# Tidy data
---
#### *Sergiy Tkachuk*  
tkachuk.sergiy23@gmail.com

<details><summary>Sprawdź materiały do prezentacji</summary>
<p>
    
Autor: **Hadley Wickham**  
[Wikipedia](https://en.wikipedia.org/wiki/Tidy_data)  
[Link do artykułu](https://www.jstatsoft.org/index.php/jss/article/view/v059i10/v59i10.pdf)

</p>
</details>

**Pamiętajmy o podstawowych zasadach:**  
1. Każda zmienna tworzy kolumnę.
2. Każda obserwacja stanowi wiersz.
3. Każdy typ obserwacji tworzy jednostkę.

In [None]:
import pandas as pd
import numpy as np

In [None]:
url1 = 'https://s3.amazonaws.com/assets.datacamp.com/production/course_1273/datasets/df1.csv'
url2 = 'https://s3.amazonaws.com/assets.datacamp.com/production/course_1273/datasets/df2.csv'

df1 = pd.read_csv(url1, sep = ',')
df2 = pd.read_csv(url2, sep = ',')

#### Jakie zasady nie spełniają załadowane tabele?

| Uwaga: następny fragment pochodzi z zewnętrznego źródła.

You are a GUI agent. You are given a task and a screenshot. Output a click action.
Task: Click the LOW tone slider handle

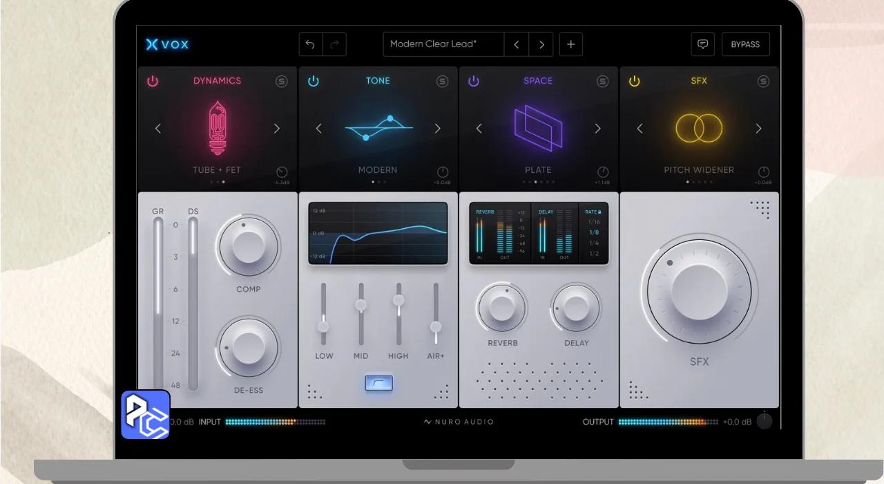(323, 326)
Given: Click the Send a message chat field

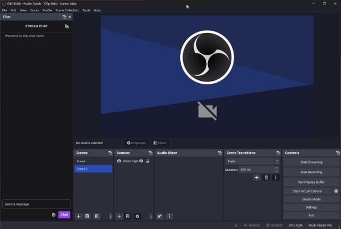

<details><summary>Odpowiedź</summary>
<p>

df2 --> reguła 2  
Obserwojemy coś w jakimś momencie, dlatego czasowe dane nie mogą stanowić nagłówków.

</p>
</details>

#### Zrób dane bardziej 'tidy'

In [None]:
df2_melted = 

print(df2_melted)

<details><summary>Odpowiedź</summary>
<p>

pd.melt(df2, id_vars=['Country'])

</p>
</details>

In [None]:
df2_tidy = df2_melted.rename(columns = {'variable': 'Year', 'value': 'Income'})
df2_tidy

In [None]:
df2_melted

In [None]:
df2_melted.rename(columns = {'variable': 'Year', 'value': 'Income'}, inplace=True)
df2_melted

#### Formatowanie

In [None]:
df2_melted.dtypes

In [None]:
df2_melted['Year'] = df2_melted['Year'].apply(lambda x: x[1:5])
df2_melted

In [None]:
df2_melted['Year'].apply(pd.to_numeric)

In [None]:
df2_melted['Year'].astype('int64')

### Więcej zabawy z danymi

In [None]:
messy = pd.DataFrame({'First' : ['John', 'Jane', 'Mary'], 
                      'Last' : ['Smith', 'Doe', 'Johnson'], 
                      'Treatment A' : [np.nan, 16, 3], 
                      'Treatment B' : [2, 11, 1]})
messy

In [None]:
# messy.transpose()
messy.T

In [None]:
tidy = pd.melt(messy, 
               id_vars=['First','Last'], 
               var_name='treatment', 
               value_name='result')
tidy

In [None]:
tidy['Name'] = tidy['First'] + ' ' + tidy['Last']

In [None]:
messy1 = tidy.pivot(index='Name',columns='treatment',values='result')
messy1

In [None]:
messy1.index

In [None]:
messy1.reset_index(inplace=True)
messy1

#### Wiele zmiennych przechowywanych w jednej kolumnie

In [None]:
messy_df = pd.read_csv('https://raw.githubusercontent.com/hadley/tidy-data/master/data/tb.csv', sep=',')

display(messy_df.head())

print(messy_df.columns)

print('\nIlość obserwacji - %d.\nIlość zmiennych - %d.' % messy_df.shape)

In [None]:
messy_df.columns = messy_df.columns.str.replace('new_sp_','')
messy_df.rename(columns = {'iso2' : 'country'}, inplace=True)
messy_df = messy_df[messy_df['year'] == 2000]
messy_df.drop(['new_sp','m04','m514','f04','f514'], axis=1, inplace=True)
messy_df.iloc[:,:11].head(10)

In [None]:
molten = pd.melt(messy_df, id_vars=['country', 'year'], value_name='cases')
molten.sort_values(by=['year', 'country'], inplace=True)
molten.head(10)

In [None]:
tidy = molten[molten['variable'] != 'mu'].copy()
def parse_age(s):
    s = s[1:]
    if s == '65':
        return '65+'
    else:
        return s[:-2]+'-'+s[-2:]

tidy['sex'] = tidy['variable'].apply(lambda s: s[:1])
tidy['age'] = tidy['variable'].apply(parse_age)
tidy = tidy[['country', 'year', 'sex', 'age', 'cases']]
tidy.head(10)

In [None]:
tidy.fillna(0)